La cuarentena ha tenido un efecto adverso inmediato en las actividades de la Organización de Naciones Unidas y otras organizaciones internacionales con sede en Suiza.
El 3 de marzo, el Consejo de Derechos Humanos de Naciones Unidas canceló 200 eventos para reducir el número de participantes. Y nueve días más tarde, el consejo suspendió su sesión una semana antes de la fecha de clausura debido al avance del coronavirus.
En ese momento no nos percatábamos que ese era el fin de todas las actividades “normales” en Naciones Unidas. La ONU, que solía ser un panal de actividad, está básicamente clausurada. Sólo unos cuantos empleados “esenciales” han quedado merodeando en el edificio.
Estos cambios radicales, por supuesto, han afectado la forma en que yo reporto como periodista. He tenido poco problema ajustándome a trabajar desde la casa como lo he hecho durante años, mucho antes que el “teletrabajo” se volviera una expresión normal en el vocabulario de la gente.
Sin embargo,la diferencia entre trabajar en casa ahora y trabajar en casa en los tiempos pre-coronavirus es considerable y no cómoda.
En el pasado, mi trabajo autoaislado era alternado con viajes a la ONU para cubrir conferencias de prensa, eventos especiales, socializar y chismear con mis colegas. Era fácil desplazarse por la ciudad y viajar a lugares remotos en busca de un reportaje.
Pero eso era entonces, y esto es ahora. A como todo el mundo, estoy aprendiendo a maniobrar en un mundo virtual.
Conferencias de prensa en persona han sido remplazadas por virtuales, presentando una serie de obstáculos. Por ejemplo, hace unos días, me conecté a una conferencia virtual de la Organización Mundial de la Salud sobre el coronavirus.
En su declaración inicial, el director de la OMS, Tedros Adhanom Ghebreyesus, dijo que su más grande preocupación era el impacto que el mortal virus podría tener si lograba afianzarse en países con sistemas de salud débiles.

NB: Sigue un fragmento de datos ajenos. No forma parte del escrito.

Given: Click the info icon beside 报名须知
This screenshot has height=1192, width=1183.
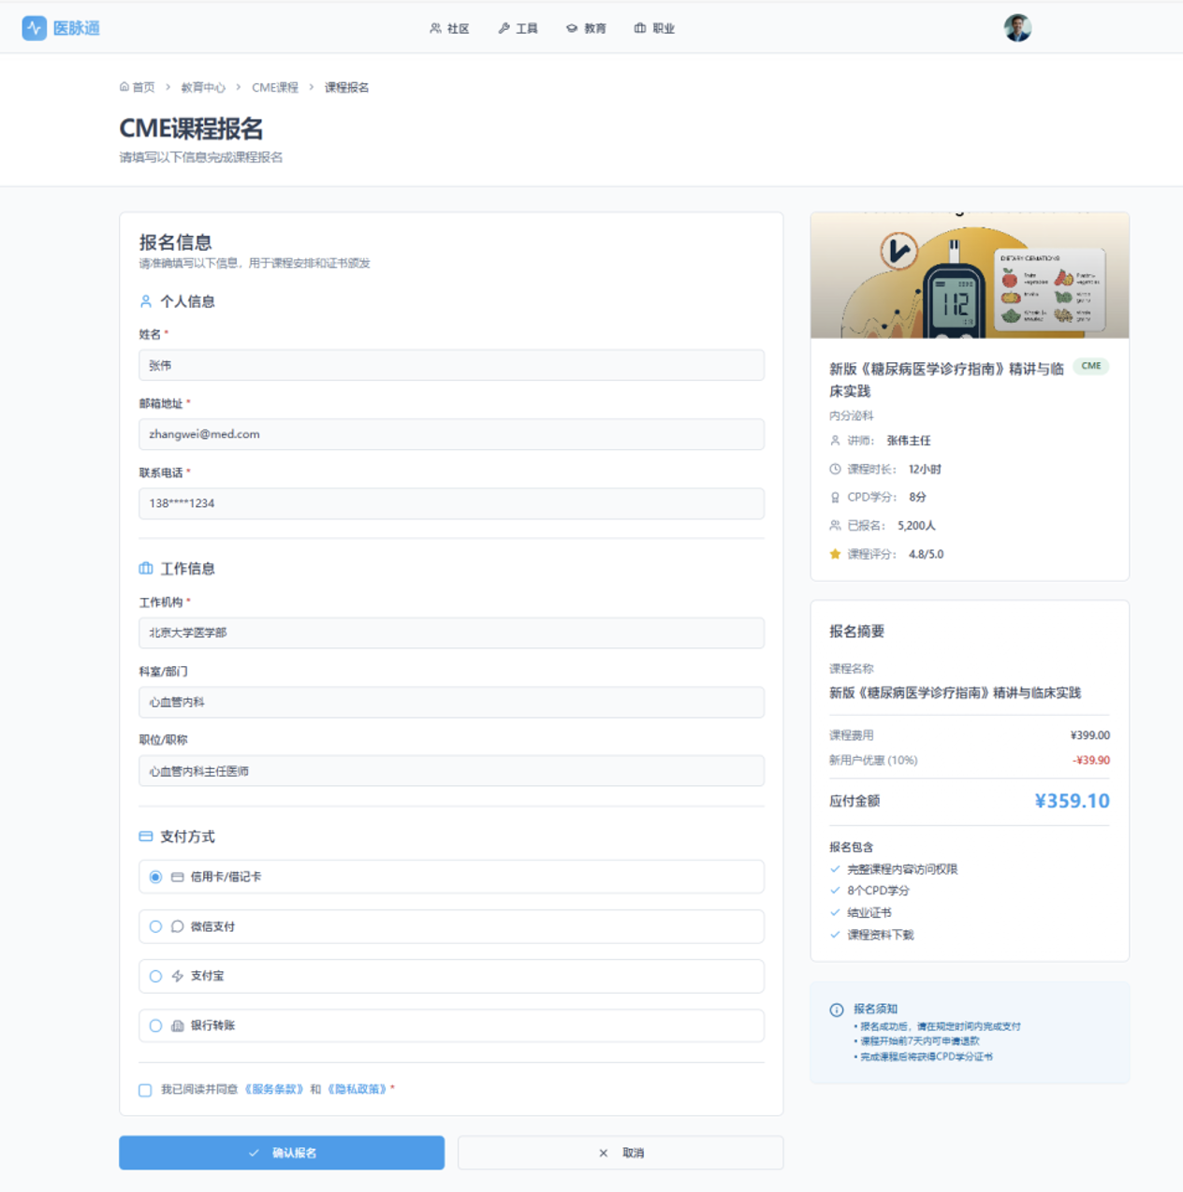Looking at the screenshot, I should click(837, 1010).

Inmediatamente me enfoqué en el África subsahariana, donde el brote ha venido aumentando. Rápidamente oprimí *9 para hacer una pregunta. Desafortunadamente, con 277 periodistas conectados, muchos de los cuales tambien esperaban hacer preguntas, yo no tenía esperanzas, sin importar cuán frecuente o furiosamente oprimía *9 en mi teclado.
Uno de mis más grandes lamentaciones como reportera en este ambiente de precaución y miedo es mi habilidad reducida para contar las historias de desesperación que merecen ser escuchadas pero están siendo olvidadas.
Eventos catastróficos con consecuencias para millones de civiles atrapados en el conflicto se están desarrollando en silencio. Igual las tragedias de niños muriendo de hambre y enfermedades, de las mujeres violadas como una táctica de guerra, o de refugiados huyendo de persecución y violencia.
He llegado a entender que mi mayor esperanza de llevar un poco de luz a estas oscuras esquinas de miseria es asociarlas con la pandemia del coronavirus, una singular amenaza dominando cada aspecto de nuestras vidas.